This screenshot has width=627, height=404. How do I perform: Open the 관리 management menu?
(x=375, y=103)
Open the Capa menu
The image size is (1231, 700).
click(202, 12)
══════
> _Instructions to follow_:
Please set down all of the records exactly.

> _Solved problem_:
This screenshot has width=627, height=404. How do I perform: Open the 관리 management menu?
(x=375, y=103)
Open the Capa menu
The image size is (1231, 700).
click(202, 12)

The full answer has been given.